Wallace Stegner wrote that it was “one of the bleakest and blackest episodes of American labor history” (1991:xvii).  Howard Zinn described it as “the culminating act of perhaps the most violent struggle between corporate power and laboring men in American history” (1990:79).  The event we know today as the Ludlow Massacre, which pitted a tent colony of striking coal workers and their families against both the hired gunmen of the Colorado Fuel and Iron Company and the Colorado National Guard, unfolded on April 20, 1914.  By day’s end no fewer than 19 people lay dead: one guardsmen, five miners, and thirteen women and children, most of whom had suffocated as they hid in makeshift cellar pits while National Guard troops set their tents afire.  Over the next week-and-a-half, in what came to be called the Ten Days War, another three dozen or more men were killed in heavy fighting between the strikers and the guardsmen and militia–fighting that would have continued much longer had President Woodrow Wilson not used federal troops to put an end to the violence.  Ludlow and the Ten Days War would prove the crescendo of the Colorado Coalfield War, generally recognized as America’s most violent labor conflict.

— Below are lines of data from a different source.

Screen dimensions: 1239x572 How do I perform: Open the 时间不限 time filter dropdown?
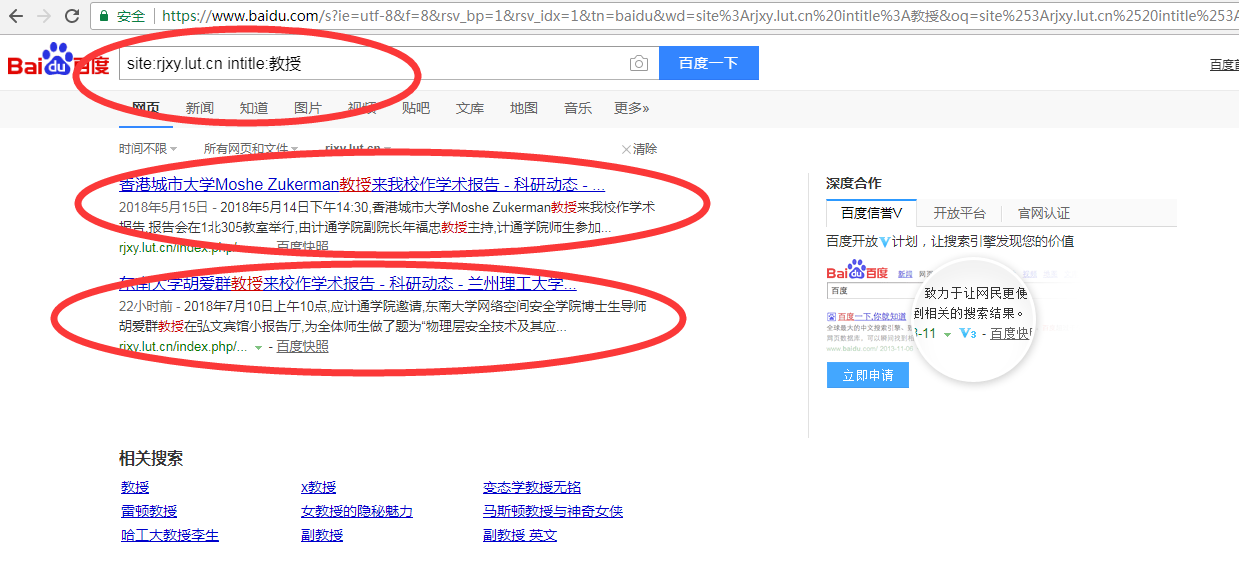[147, 149]
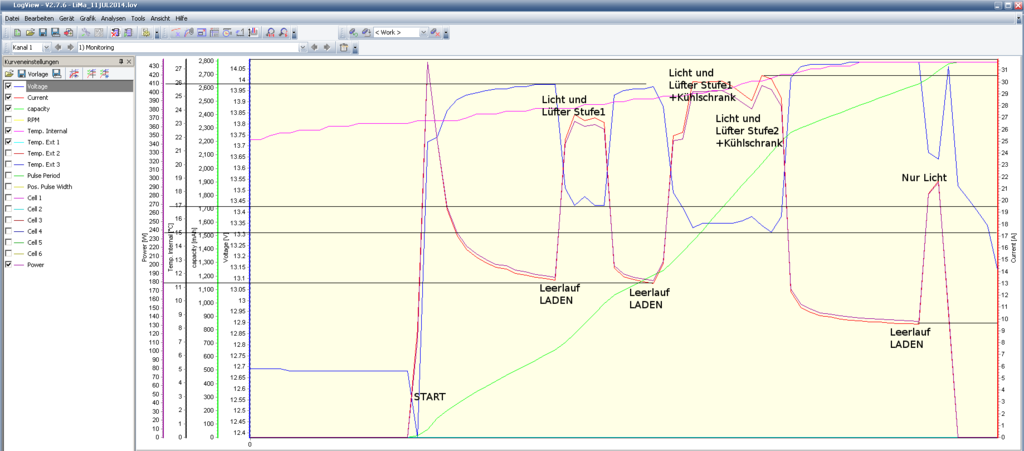Open the Analysen menu
This screenshot has height=451, width=1024.
pos(115,18)
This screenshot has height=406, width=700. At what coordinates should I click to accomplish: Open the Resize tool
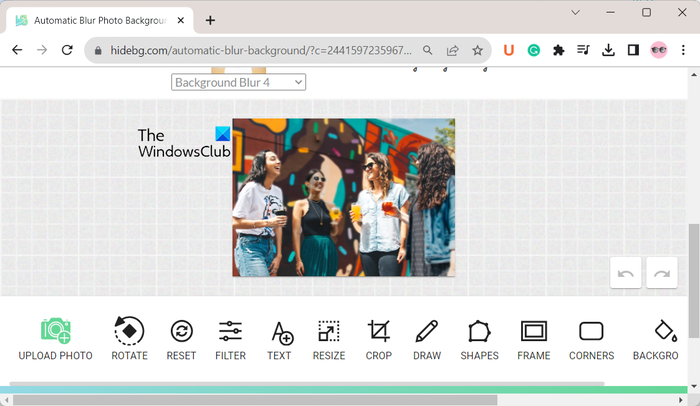[x=329, y=331]
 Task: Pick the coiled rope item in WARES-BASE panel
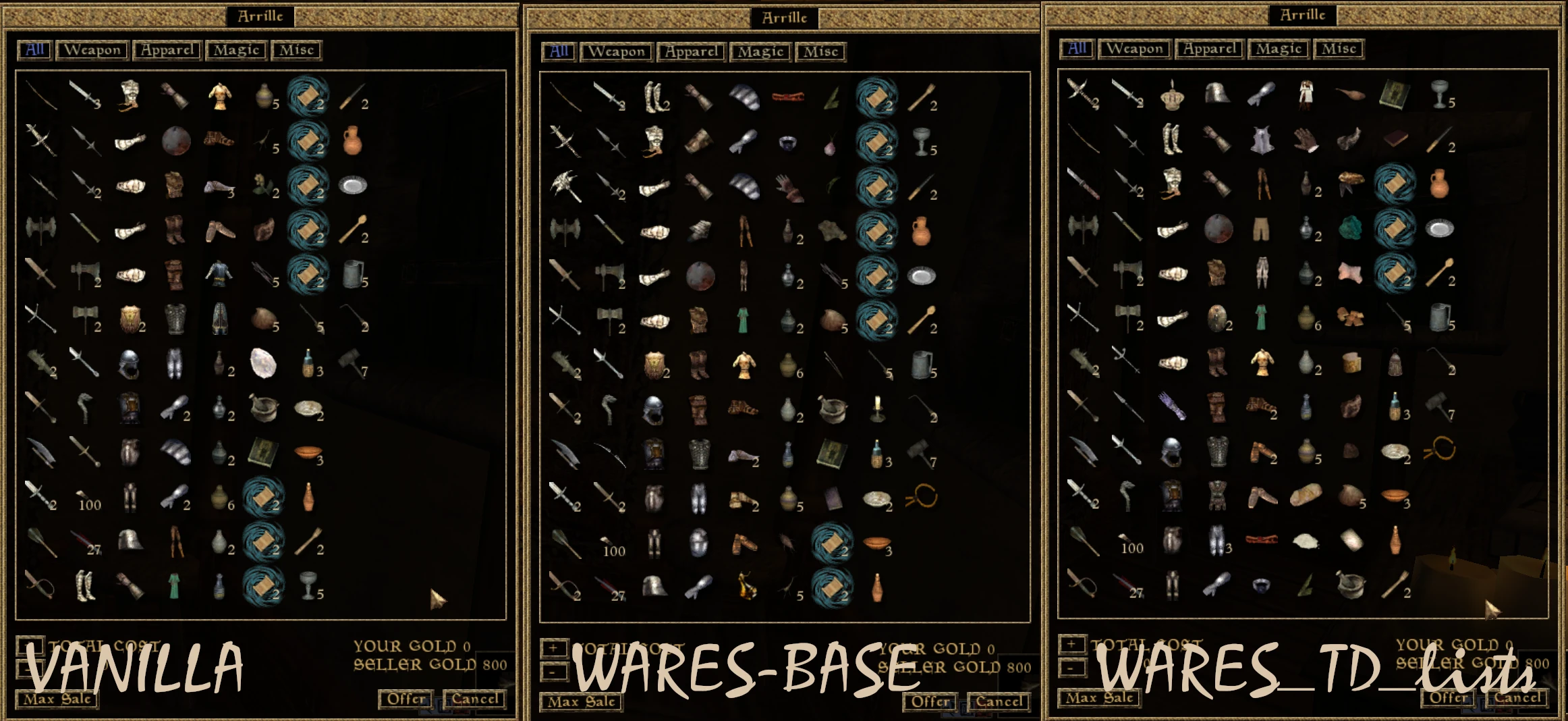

Primary source materials pertaining to any aspect of the labor uprising, particularly Ludlow itself, are extremely rare.  This photograph album, compiled by a member of the Colorado National Guard’s signal corps, is thus of the utmost significance for the study of American labor movements in the early 20th century.  Annotated throughout, it contains more than 135 photographs that document the period from October 1913 through April 1914 and the immediate aftermath of the massacre.  It appears to be the only surviving record of its kind.

For more details, see Item 25 in Catalogue 6.

[Colorado–Ludlow Massacre]: [ALBUM COMPILED BY A MEMBER OF THE COLORADO NATIONAL GUARD SIGNAL CORPS CONTAINING 137 PHOTOGRAPHS OF THE COAL STRIKE AT LUDLOW, COLORADO, FROM OCTOBER 1913 TO APRIL 1914]. [Ludlow and Trinidad, Colorado, October 29, 1913, to April 20, 1914 ].  137 silver gelatin photographs, most measuring 5 x 3 or 3 x 2 inches; most images captioned in white ink on album page or labelled in the negative.  Album measures 9 1/2 x 7 in. (24 x 18 cm).  Album spine perished but pages holding well, edge wear to front and rear covers.  Front cover  titled “WAR!”  Some images lightly faded but otherwise in excellent condition.  Overall about very good.